A function \( f: \mathbb{R} \to \mathbb{R} \) is defined by \( f(x) = 3x \) for all \( x \in \mathbb{R} \). Then function \( f \) will be:

• A. Not one-one
• B. Not onto
• C. Onto
• D. Many-one

Hint:

For a function \( f: A \to B \), to check if it's onto, pick an arbitrary element \( y \in B \) and try to solve the equation \( f(x) = y \) for \( x \). If you can always find a solution for \( x \) that is in the domain A, then the function is onto.

Answer 1

The Correct Option is C

Step 1: Understanding the Concept:
We need to determine if the function \( f(x) = 3x \) is one-to-one (injective) and/or onto (surjective).
- One-to-one (injective): A function is one-to-one if every distinct element in the domain maps to a distinct element in the codomain.
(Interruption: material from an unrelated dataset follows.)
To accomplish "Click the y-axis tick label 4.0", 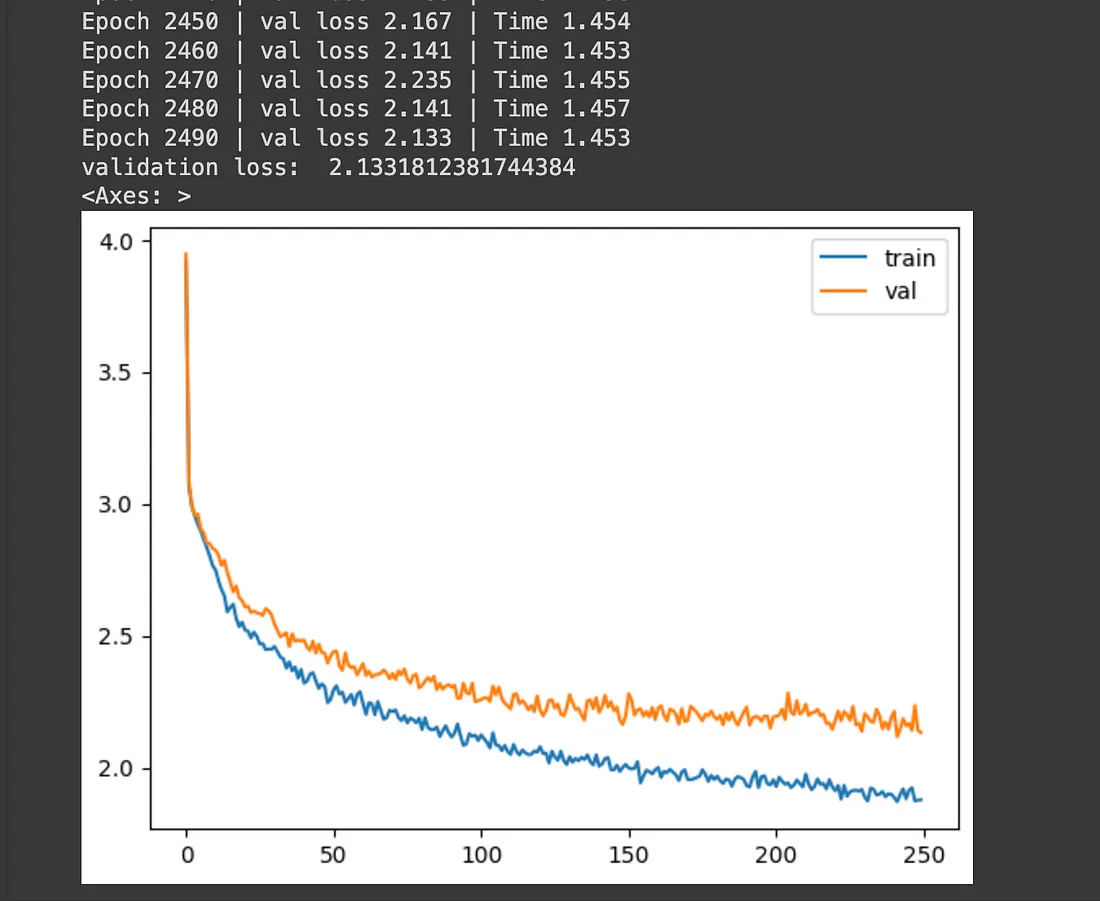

Formally, \( f(x_1) = f(x_2) \implies x_1 = x_2 \).
- Onto (surjective): A function is onto if every element in the codomain has a corresponding element in the domain. Formally, for every \( y \in \mathbb{R} \) (codomain), there exists an \( x \in \mathbb{R} \) (domain) such that \( f(x) = y \).
Step 2: Detailed Explanation or Calculation:
Checking for One-to-one:
Let \( f(x_1) = f(x_2) \) for some \( x_1, x_2 \in \mathbb{R} \).
Then, \( 3x_1 = 3x_2 \).
Dividing both sides by 3 gives \( x_1 = x_2 \).
Since \( f(x_1) = f(x_2) \) implies \( x_1 = x_2 \), the function is one-to-one. This eliminates options (A) and (D).
Checking for Onto:
Let \( y \) be an arbitrary element in the codomain \( \mathbb{R} \). We need to see if we can find an \( x \) in the domain \( \mathbb{R} \) such that \( f(x) = y \).
\[ 3x = y \] Solving for x, we get:
\[ x = \frac{y}{3} \] For any real number y, \( y/3 \) is also a real number. Thus, for any y in the codomain, there exists an \( x = y/3 \) in the domain that maps to it.
Therefore, the function is onto. This eliminates option (B).
Step 3: Final Answer:
The function is both one-to-one and onto. From the given options, (C) "Onto" is a correct description of the function.